The old grave-digger avers that the grave now in question was "as ripe a grave as ever opened." and as he is a connoisseur in such matters, and talks of corpses as if, like oranges, they were things packed in boxes in a green state, only to be taken out when ripe and juicy, we leave the question of their age and mellowness in his hands. No cheesemonger trying, with an eye to business, his stock of Stiltons, could judge more authoritatively when his goods have acquired the much desiderated quality of mouldiness, than does the experienced sexton, who with his hands in his pockets and his eyes on the ground, prowls about the Howff in search of graves that have grown marketably ripe. To him how vain would be Shakespeares appeal.


Kind friend, for Jesus' sake forbear
To dig the dust inclosed here.


With him the corpse is not put down to await the sounding of the last trump, but only to wait until Mr Kettle the grave-diggershall report it ripe enough to have its house sliced with a spade. But here a difficulty presents itself. "A Dismissed Grave-Digger." writing to our paper in March 1858, in extenuation of the wheel barrow removal of a young woman, says that, although the part of the ground from which the corpse was wheeled away had not been used for fifteen years, the bodies were in many cases entire, the bones covered with flesh, and the coffins in such surprising preservation, that in almost every instance they had to be broken up with a mattock."
The offender at the New Ground was a Mr KETTLE; the present offender at the Old Ground is also a Mr KETTLE; and the bother is that here we have two "KETTLES" which, when placed in pretty much the same fire, sing two opposite tunes. KETTLE the first came to grief over the removal of an entire body from the grave where it had lain- so says our "Dismissed Grave-Digger" - for fifteen years; but KETTLE the second steams and vapours with indignation at the supposition that there should be any remnants to disturb at the end of twelve years. KETTLE the first, or his assistant, tells us how they, in the New Ground, chopped up the coffins "with a mattock," and how they packed away the flesh of the obstructive corpses in recesses dug in the sides of the new graves. KETTLE the last meets with neither bones nor remains of any kind, in a grave of far more recent date. Like an experienced wine merchant, he of the Howff knows the ages, vintages, and present condition of all his underground stock, and edifies a gaping Committee by informing its assembled members that he can predicate with certainty the time when his vintage of 1848 will prove in fit condition- or rather will be, as he expresses it- ripe.

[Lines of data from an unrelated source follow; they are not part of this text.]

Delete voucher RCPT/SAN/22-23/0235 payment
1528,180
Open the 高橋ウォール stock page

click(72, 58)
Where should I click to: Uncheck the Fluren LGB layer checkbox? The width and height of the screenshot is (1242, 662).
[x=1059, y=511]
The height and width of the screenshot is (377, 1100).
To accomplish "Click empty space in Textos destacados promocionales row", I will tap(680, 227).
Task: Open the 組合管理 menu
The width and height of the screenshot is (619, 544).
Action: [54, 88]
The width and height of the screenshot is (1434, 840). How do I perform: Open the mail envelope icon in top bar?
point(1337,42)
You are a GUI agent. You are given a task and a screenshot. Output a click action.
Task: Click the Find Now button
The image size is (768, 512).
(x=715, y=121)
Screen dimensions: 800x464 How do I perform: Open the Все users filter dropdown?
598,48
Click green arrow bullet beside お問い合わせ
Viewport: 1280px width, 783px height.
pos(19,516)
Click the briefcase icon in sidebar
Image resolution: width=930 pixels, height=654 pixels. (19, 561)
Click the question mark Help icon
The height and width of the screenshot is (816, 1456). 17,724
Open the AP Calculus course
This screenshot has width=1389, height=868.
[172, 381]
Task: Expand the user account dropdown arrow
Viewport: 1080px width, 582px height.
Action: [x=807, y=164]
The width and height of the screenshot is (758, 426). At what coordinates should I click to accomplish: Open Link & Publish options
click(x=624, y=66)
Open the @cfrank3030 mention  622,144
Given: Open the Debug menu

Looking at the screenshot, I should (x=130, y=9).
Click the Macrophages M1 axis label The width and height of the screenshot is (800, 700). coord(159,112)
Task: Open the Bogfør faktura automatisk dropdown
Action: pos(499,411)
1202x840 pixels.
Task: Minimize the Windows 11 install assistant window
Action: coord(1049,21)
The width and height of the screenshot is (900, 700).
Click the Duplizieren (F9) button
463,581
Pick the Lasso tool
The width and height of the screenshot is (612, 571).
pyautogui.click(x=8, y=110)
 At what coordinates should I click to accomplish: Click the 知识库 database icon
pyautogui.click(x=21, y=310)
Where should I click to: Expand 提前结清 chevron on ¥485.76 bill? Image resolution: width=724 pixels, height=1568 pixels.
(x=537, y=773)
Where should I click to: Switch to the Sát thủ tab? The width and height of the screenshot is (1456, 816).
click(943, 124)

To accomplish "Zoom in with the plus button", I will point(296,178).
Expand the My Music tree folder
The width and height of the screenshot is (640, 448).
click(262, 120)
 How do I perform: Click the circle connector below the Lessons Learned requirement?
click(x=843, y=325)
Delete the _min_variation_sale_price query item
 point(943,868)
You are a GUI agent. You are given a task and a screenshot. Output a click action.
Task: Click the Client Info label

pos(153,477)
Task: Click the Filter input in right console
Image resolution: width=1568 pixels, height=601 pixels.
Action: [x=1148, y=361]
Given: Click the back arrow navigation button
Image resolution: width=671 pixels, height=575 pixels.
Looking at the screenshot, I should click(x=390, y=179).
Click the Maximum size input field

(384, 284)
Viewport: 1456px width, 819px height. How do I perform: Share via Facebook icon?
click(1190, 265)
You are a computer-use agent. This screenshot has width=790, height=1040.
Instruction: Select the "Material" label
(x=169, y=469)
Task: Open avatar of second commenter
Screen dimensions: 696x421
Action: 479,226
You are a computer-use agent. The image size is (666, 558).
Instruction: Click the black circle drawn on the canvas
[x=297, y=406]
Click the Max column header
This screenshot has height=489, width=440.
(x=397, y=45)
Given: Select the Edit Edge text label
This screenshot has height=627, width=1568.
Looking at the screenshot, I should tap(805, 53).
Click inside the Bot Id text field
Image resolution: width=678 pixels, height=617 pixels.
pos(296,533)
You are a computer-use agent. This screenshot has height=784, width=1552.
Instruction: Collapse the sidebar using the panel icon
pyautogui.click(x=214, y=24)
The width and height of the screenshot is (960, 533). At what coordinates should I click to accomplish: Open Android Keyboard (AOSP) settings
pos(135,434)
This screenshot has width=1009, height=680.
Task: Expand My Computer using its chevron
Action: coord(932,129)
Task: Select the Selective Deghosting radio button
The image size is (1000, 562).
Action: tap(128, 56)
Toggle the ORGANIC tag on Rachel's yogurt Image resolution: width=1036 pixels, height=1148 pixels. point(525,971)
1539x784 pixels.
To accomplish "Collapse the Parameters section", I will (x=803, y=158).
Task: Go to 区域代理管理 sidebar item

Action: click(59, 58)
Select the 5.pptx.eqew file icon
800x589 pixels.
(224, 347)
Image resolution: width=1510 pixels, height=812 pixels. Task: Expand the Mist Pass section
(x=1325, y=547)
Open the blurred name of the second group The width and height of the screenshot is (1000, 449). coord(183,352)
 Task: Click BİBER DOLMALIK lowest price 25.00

We picture to ourselves the Hospital Committee, seated in solemn conclave. we see its decent canny members listening with unaffected simplicity to the old man's story; we see Mr Councillor FOGGIE, the convener, hazily luminous as the sun in a Dutch mist; we see the TOWN-CLERK, with spectacles on nore, and contenance sober and solemn, writing down, in syllables serious and slow, as a contribution to the archives of the Town, the grave-diggers' opinion that the grave "was a ripe grave;" and lastly, we see the Clerk, the Convener, and the Committee, going home, feeling one and all a little simple as, wandering homewards, they become slowly concious of the fact that they had met without an object, had proceeded without a plan, had called no evidence but that of the culprit himself, and had ended by incurring the censure of that cheif of philosophers, who has written that- "He who judgeth a cause before he heareth it is not wise."